IMPIEGO E "SETTAGGIO" DI UN SISTEMA 
DI SONORIZZAZIONE PROFESSIONALE  
- frequenze basse -

II PARTE
di Guido Noselli

 

Ho interrotto la prima parte affermando che i sistemi d'altoparlanti per basse frequenze sono omnidirezionali e che, proprio per questa ragione, oltre che per ragioni meramente fisiche e meccaniche, é molto difficile ottenere da essi una sensibilità elevata, almeno paragonabile a quella che si ottiene, con una certa facilità, alle frequenze medio alte; a dire il vero, per questioni di spazio, ho omesso volutamente di dire che esistono invece sistemi d'altoparlanti capaci di raggiungere alti valori di sensibilità, confrontabili direttamente.

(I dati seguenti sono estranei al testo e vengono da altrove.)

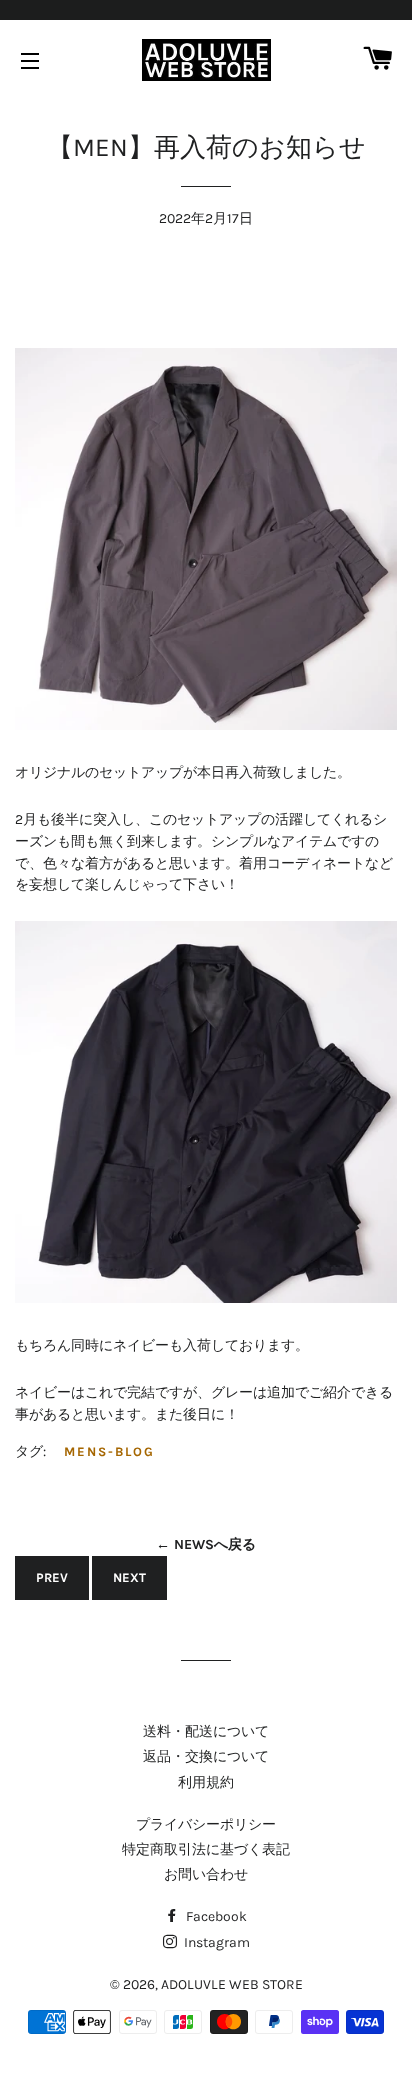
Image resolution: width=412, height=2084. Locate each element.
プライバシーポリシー (206, 1824)
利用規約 (206, 1782)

Questi sono i sistemi a tromba; cioé quel tipo di diffusore che, sfruttando l'effetto di un condotto in espansione (la tromba appunto), posto davanti alla membrana di un altoparlante, é capace di "adattarne progressivamente" l'emissione dalla gola alla bocca, consentendo di ottenere elevati valori di sensibilità ed efficienza.

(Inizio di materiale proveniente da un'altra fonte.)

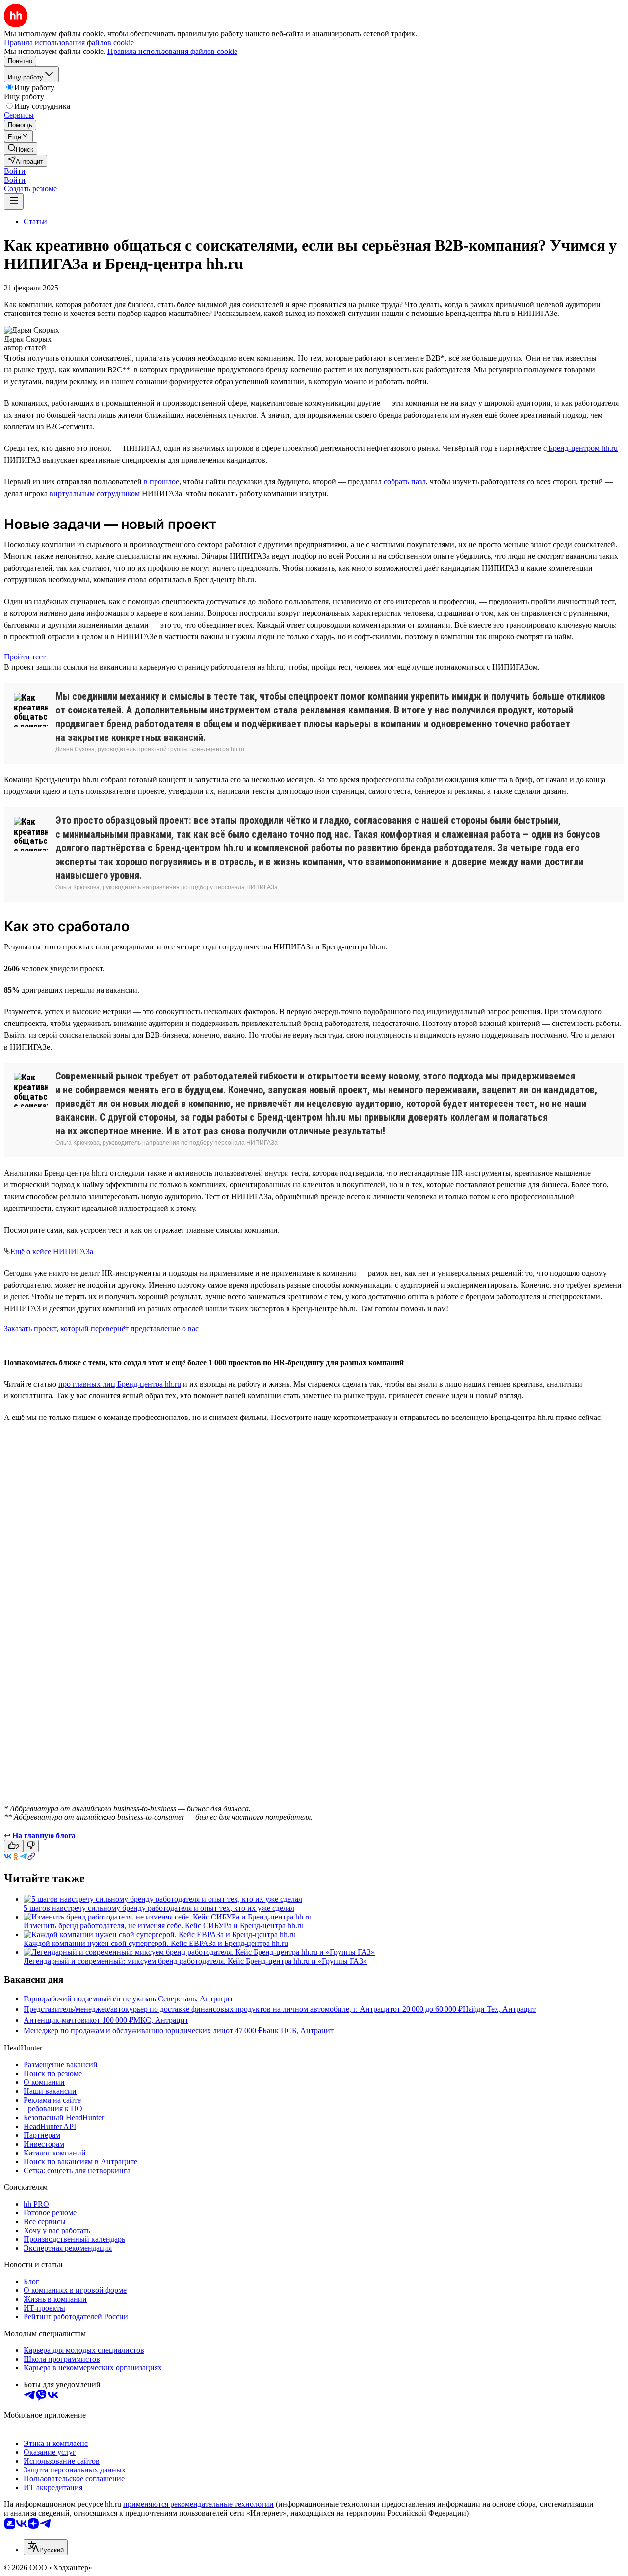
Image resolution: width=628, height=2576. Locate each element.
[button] (15, 171)
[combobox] (46, 2547)
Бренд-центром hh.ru (582, 448)
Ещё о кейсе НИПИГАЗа (51, 1251)
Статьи (35, 221)
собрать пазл (405, 481)
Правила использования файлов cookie (172, 51)
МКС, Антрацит (160, 2020)
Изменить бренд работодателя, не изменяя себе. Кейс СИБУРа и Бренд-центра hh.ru (164, 1925)
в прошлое (161, 481)
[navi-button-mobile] (14, 201)
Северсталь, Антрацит (195, 1999)
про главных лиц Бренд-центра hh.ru (119, 1384)
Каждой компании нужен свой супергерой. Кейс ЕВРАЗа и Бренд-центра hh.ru (156, 1943)
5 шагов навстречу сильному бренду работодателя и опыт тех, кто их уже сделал (159, 1908)
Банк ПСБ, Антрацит (298, 2030)
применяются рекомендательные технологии (198, 2504)
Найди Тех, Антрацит (499, 2009)
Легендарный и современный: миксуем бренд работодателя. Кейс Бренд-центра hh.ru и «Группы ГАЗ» (195, 1961)
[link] (20, 148)
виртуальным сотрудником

Questo fenomeno, molto utile, avviene per due ragioni concomitanti, o meglio che potremmo definire "due facce della stessa medaglia". Infatti, la tromba, determinando un adattamento dell'impedenza di radiazione vista dall'altoparlante nella sua emissione sonora nell'aria circostante (condizione tipica per un diffusore professionale, a parte quella che riguarda la sonorizzazione sott'acqua "underwater"), crea una condizione favorevole a trasmettere le vibrazioni della membrana all'aria, proprio perché modifica il modo in cui questa viene messa in movimento, sia con riferimento all'intensità, sia con riferimento alla direttività.

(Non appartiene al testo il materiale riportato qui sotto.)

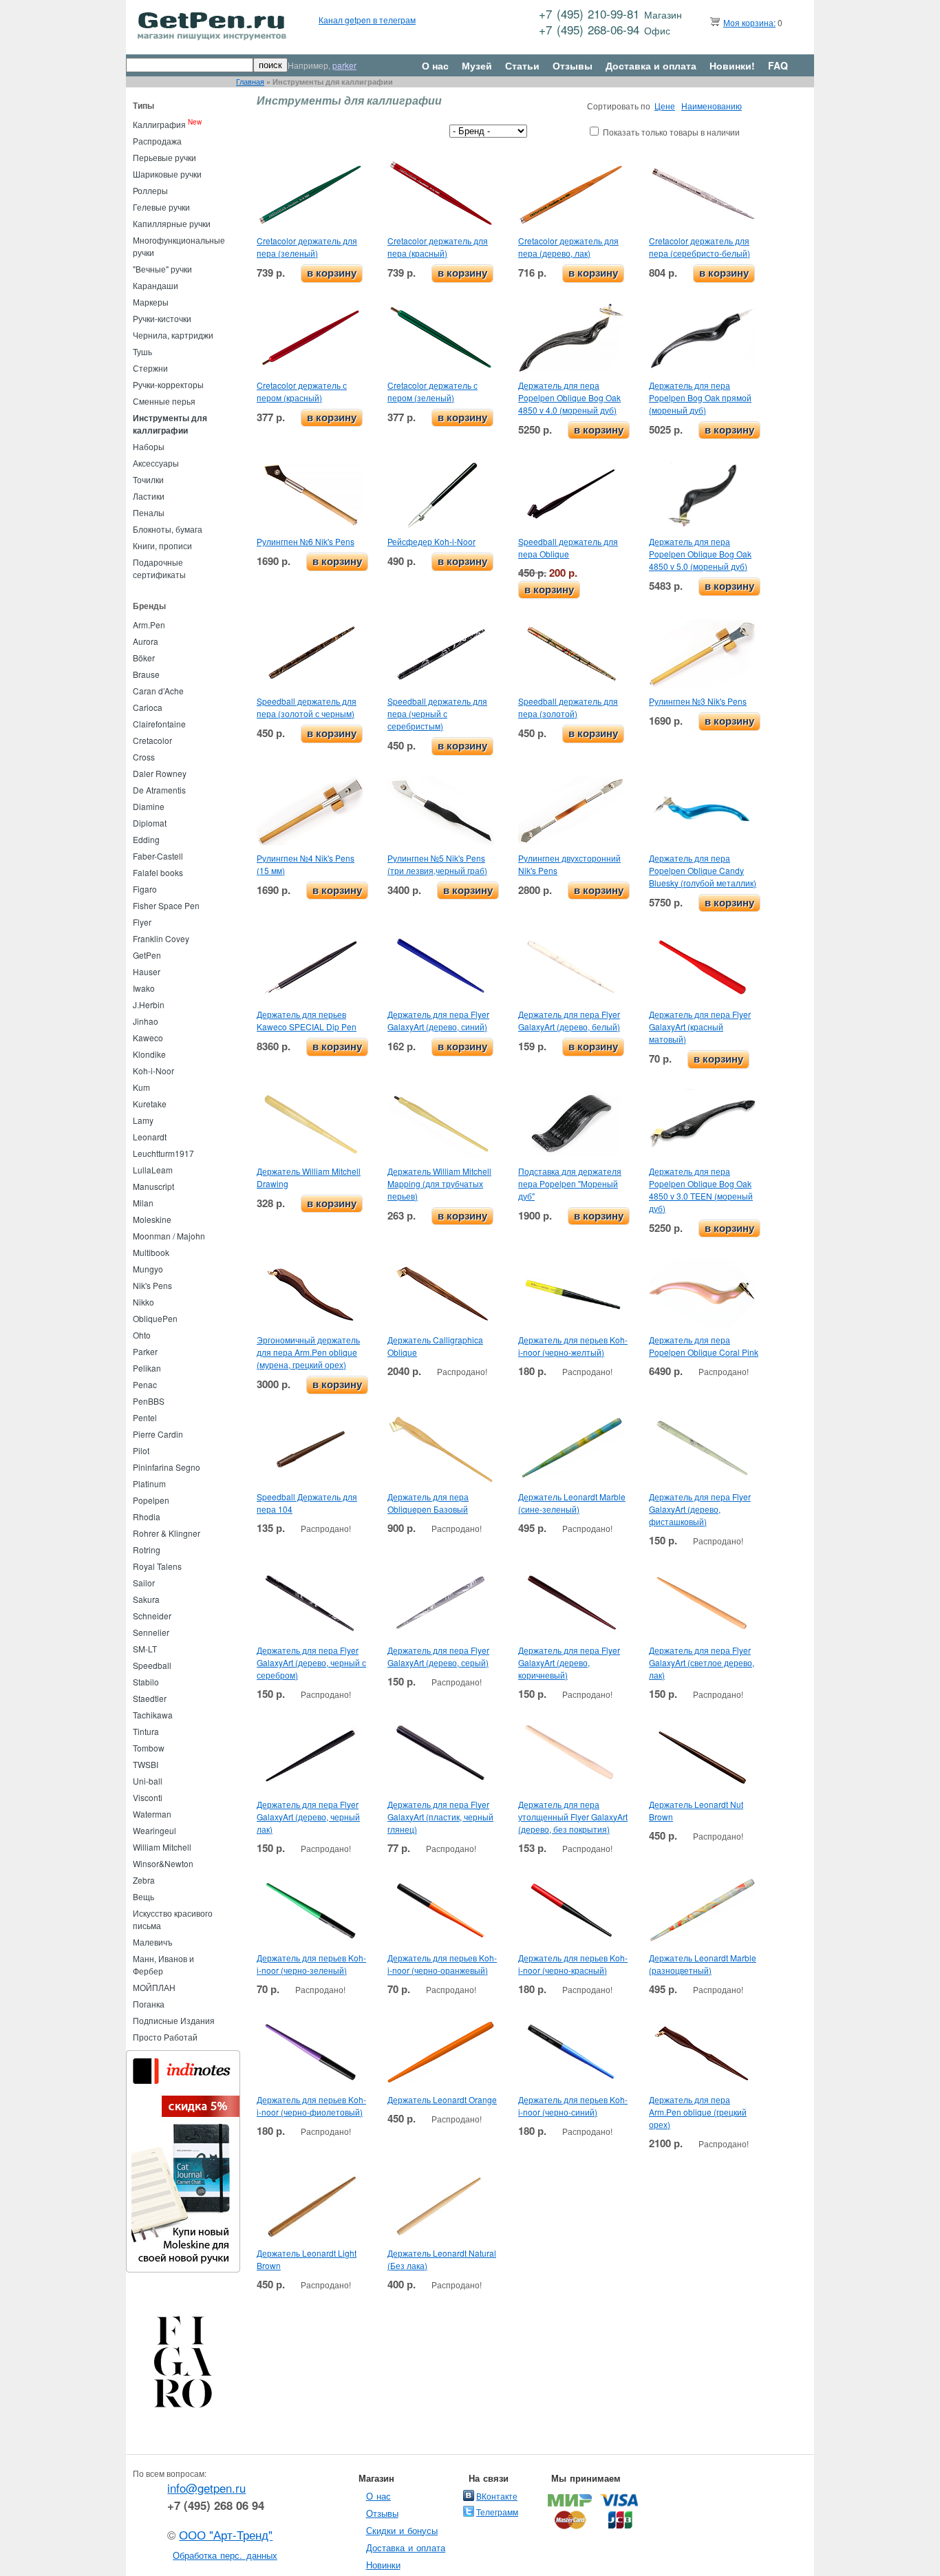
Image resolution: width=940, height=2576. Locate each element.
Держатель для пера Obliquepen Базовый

Non é questa la sede per entrare in dettagli approfonditi, ma credo sia intuitivo per chiunque capire, a proposito del parametro "intensità", come la membrana di un altoparlante caricato a tromba metterà in vibrazione lo strato d'aria adiacente (alla gola), il quale a sua volta, in una sorta d'effetto domino, trasmetterà la vibrazione allo strato successivo d'aria (di superficie più grande perché il condotto di una tromba è in espansione) e così via, sino allo strato in prossimità della bocca d'uscita, che trasmetterà la vibrazione all'aria circostante con intensità più grande di quella che l'altoparlante determinerebbe, a parità di potenza, se montato a radiazione diretta sul classico pannello frontale ("baffle").

Ed é altrettanto facile capire (a proposito del parametro "direttività") che, se un altoparlante a radiazione diretta deve "faticare" non poco a mettere in vibrazione, su un angolo solido di 360°, il primo strato del volume d'aria che lo circonda, mostrando una scarsa efficienza, al contrario, é facile anche capire come, lo stesso altoparlante caricato a tromba, farà una "fatica" proporzionalmente minore a mettere in vibrazione il primo strato d'aria che "incontra" su un angolo solido che è determinato dalle pareti della tromba stessa, mostrando un'efficienza proporzionalmente maggiore a quanto minore di 360° é quest'angolo solido. Spero di essere stato abbastanza chiaro in questi concetti.
A scanso d'equivoci qui sotto li trovate schematizzati in alcune immagini.

 

Fig.1

Fig.2


Tutti, a questo punto, si chiederanno come mai non si utilizzano esclusivamente altoparlanti caricati a tromba per la sonorizzazione professionale.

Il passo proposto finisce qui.